Visões do Cinema– Que tipos de projectos é que têm produzido?

Master Shot -Não queríamos estar a criar a produtora aliada a um género específico. Há produtoras que se especializam, mas nós quisemos que a Master Shot abrangesse todas as áreas do audiovisual. E queremos passar a mensagem de que independentemente do trabalho, nós fazemos sempre o nosso melhor.

Por exemplo, os Making Off publicitários não eram um tipo de trabalho muito comum, eram trabalhos considerados enfadonhos, eram trabalhos que não eram encarados com possibilidades criativas, e o que nós tentámos fazer foi elevar os making off a um nível atractivo. Agora as pessoas reconhecem-nos como sendo bons a fazer making off e estamos a tentar aplicar essa filosofia a outras áreas, imprimir em todos os trabalhos um cunho de criatividade, qualidade e profissionalismo acima da média, não desvalorizando qualquer tipo de trabalho que nos seja entregue, quer seja mais ou menos próximo daquilo que queiramos fazer.

Esperamos um dia vir a adquirir conhecimentos, contactos e dimensão para poder vir a fazer algo de marcante em Portugal, é uma pequena utopia.

Começámos pelas coisas mais acessíveis, progressivamente estamos a passar para projectos maiores, um programa de televisão já é algo mais complexo, o custo ao nível da pós-produção já exige uma câmara com outro nível de qualidade.

Nós preferimos ser bons a fazer coisas mais pequenas, do que tentar ser maus a fazer coisas que ninguém quer ver, ou não rentáveis. Acho que é um trabalho sugestivo, aquilo que estamos a fazer.

 

Visões do Cinema – Já produziram projectos independentes vossos?

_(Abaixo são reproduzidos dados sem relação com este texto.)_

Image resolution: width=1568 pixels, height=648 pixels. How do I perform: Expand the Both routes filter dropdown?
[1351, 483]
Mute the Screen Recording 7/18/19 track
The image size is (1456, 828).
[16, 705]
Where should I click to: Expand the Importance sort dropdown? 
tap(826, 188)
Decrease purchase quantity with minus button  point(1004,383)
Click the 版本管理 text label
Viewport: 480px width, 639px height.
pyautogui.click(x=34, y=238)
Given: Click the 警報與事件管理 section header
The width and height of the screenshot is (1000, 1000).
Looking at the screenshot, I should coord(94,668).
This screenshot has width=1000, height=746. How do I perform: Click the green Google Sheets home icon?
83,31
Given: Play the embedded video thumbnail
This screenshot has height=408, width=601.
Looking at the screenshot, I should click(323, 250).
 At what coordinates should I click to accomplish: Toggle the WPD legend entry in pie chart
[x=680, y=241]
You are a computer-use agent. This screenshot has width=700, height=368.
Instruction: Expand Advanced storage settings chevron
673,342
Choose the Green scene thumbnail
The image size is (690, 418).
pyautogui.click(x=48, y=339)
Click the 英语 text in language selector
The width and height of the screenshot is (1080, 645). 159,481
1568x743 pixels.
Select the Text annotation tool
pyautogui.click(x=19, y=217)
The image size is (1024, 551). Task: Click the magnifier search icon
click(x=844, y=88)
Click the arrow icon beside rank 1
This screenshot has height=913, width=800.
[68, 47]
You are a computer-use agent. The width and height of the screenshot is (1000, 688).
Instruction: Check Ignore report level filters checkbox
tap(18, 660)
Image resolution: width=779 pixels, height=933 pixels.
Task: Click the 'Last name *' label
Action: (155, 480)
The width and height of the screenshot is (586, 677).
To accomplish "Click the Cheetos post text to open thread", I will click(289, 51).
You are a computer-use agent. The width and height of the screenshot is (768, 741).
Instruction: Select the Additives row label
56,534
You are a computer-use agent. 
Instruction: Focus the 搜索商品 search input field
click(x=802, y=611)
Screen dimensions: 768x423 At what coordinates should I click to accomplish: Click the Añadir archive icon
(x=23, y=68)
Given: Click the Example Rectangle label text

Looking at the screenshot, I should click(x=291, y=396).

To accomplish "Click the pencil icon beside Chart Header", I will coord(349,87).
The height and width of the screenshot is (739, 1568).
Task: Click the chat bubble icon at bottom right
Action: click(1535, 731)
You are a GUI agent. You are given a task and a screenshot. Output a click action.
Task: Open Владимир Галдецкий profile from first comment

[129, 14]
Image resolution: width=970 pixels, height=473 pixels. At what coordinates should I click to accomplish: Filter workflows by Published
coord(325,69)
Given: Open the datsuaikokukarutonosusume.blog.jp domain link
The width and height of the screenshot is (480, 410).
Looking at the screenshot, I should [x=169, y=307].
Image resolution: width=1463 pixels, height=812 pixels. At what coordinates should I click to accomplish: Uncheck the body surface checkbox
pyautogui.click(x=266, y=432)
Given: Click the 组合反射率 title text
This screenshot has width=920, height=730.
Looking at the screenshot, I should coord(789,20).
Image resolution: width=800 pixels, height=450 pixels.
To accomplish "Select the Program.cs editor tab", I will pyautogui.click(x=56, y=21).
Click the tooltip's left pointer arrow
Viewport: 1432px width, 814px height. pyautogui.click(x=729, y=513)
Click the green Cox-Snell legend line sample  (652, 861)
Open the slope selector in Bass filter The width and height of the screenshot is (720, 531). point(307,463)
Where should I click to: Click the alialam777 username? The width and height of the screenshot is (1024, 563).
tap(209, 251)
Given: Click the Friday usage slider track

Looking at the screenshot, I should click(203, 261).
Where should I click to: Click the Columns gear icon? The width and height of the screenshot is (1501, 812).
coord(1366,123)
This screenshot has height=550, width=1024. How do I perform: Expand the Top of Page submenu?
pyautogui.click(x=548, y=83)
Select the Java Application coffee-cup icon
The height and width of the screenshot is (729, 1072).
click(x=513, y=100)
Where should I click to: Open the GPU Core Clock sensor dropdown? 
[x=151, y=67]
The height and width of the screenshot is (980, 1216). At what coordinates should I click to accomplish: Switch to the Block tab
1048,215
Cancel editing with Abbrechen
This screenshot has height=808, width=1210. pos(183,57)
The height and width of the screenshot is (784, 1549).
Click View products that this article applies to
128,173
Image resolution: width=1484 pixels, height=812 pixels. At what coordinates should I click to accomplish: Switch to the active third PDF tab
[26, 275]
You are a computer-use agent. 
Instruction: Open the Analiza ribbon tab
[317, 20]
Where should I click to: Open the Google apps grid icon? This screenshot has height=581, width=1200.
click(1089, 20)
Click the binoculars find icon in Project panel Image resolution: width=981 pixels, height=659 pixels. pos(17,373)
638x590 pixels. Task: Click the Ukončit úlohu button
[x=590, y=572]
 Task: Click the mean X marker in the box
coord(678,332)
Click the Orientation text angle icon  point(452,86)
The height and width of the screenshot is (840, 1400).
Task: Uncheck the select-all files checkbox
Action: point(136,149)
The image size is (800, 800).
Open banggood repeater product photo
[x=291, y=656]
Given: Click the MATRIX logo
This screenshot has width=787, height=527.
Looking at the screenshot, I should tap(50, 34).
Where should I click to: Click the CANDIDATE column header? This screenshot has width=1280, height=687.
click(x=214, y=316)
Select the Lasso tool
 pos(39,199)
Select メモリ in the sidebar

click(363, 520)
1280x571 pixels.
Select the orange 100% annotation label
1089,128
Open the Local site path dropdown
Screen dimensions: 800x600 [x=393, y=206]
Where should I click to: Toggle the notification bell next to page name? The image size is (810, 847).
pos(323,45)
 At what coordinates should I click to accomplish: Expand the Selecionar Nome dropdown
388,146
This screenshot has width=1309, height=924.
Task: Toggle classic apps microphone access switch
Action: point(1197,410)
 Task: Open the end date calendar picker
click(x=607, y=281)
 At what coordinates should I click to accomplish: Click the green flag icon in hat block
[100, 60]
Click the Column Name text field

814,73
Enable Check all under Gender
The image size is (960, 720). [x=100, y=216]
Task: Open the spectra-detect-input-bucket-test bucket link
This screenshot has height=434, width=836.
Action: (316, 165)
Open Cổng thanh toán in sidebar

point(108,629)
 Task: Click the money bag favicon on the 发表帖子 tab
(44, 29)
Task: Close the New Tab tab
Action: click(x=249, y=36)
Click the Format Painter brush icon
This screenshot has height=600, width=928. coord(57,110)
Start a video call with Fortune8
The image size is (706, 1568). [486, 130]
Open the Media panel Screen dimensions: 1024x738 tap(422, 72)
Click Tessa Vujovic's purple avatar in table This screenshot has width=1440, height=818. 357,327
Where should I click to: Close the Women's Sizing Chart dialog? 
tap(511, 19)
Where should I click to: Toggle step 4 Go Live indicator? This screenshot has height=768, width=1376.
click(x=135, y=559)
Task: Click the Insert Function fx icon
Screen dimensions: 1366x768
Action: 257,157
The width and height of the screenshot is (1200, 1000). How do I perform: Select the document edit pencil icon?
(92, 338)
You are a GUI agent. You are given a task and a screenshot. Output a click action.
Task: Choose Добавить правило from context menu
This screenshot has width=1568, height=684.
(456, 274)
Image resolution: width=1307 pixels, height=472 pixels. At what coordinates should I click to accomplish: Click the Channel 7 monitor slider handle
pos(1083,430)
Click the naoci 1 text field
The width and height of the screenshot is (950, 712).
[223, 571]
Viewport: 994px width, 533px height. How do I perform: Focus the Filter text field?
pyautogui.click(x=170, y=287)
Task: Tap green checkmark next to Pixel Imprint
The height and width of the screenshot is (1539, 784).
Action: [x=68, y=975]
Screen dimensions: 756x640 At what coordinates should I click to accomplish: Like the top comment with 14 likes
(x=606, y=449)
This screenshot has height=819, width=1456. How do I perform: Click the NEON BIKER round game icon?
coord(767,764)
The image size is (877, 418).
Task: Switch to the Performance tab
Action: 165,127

Master Shot - Na área do vídeo já temos produzido vídeo clips. Ganhámos o concurso Alcatel, quando terminámos a faculdade, na categoria de música electrónica. Também produzimos o nosso próprio vídeo publicitário.

Nós trabalhamos essencialmente para os clientes. É preciso ver que o mercado está em retracção máxima. A maior parte dos trabalhos de publicidade que nos surgem são através da rede de contactos. É o boca-a-ouvido. Já chegámos a enviar uns 400 DVD’s com a nossa publicidade, e não tivemos feedback algum.

Para vingar, é necessário um misto destes três factores: trabalhar muito, um bocado de sorte e de talento. Para nós a criatividade é uma forma de inteligência que tu colocas no desempenho de qualquer tarefa. Nós podemos aplicar criatividade em todos os géneros do audiovisual. Em tudo podes ser mais ou menos criativo.

 

Visões do Cinema - O que é que pode condicionar a vossa criatividade?

Master Shot- As características do próprio género, por exemplo, ao fazermos um telejornal há determinadas convenções que temos que respeitar. O documentário tem um determinado número de condições às quais não podes fugir. No entanto o seu potencial criativo é ilimitado. Mas as convenções acabam sempre por condicionar, e o cliente também. No caso dos Making off temos total liberdade, no caso de um produto publicitário, as coisas são diferentes: dão-te um briefing, um guião, tens que seguir determinada ideia, há aprovações, o cliente está presente. Tens margem para teres criatividade mas tens que seguir os criativos (agência publicitária) que tiveram a ideia, e estas dependente da aprovação do cliente.

 

Visões do Cinema -Poderemos ver a Master Shot a perder o seu carácter multidisciplinar e passar a estar concentrada só numa área de actuação?

Master Shot - Nós podíamos dividir a Master Shot nas três principais áreas do modelo audiovisual: Master Filmes (cinema e documantário), Master TV (televisão), Master LAB (experimental, vídeo art), mas não, acreditamos que um dia seremos conhecidos por “aqueles gajos que fazem tudo, e tudo bem feito”.

 

Entrevista realizada pela Visões do Cinema, em Agosto de 2008.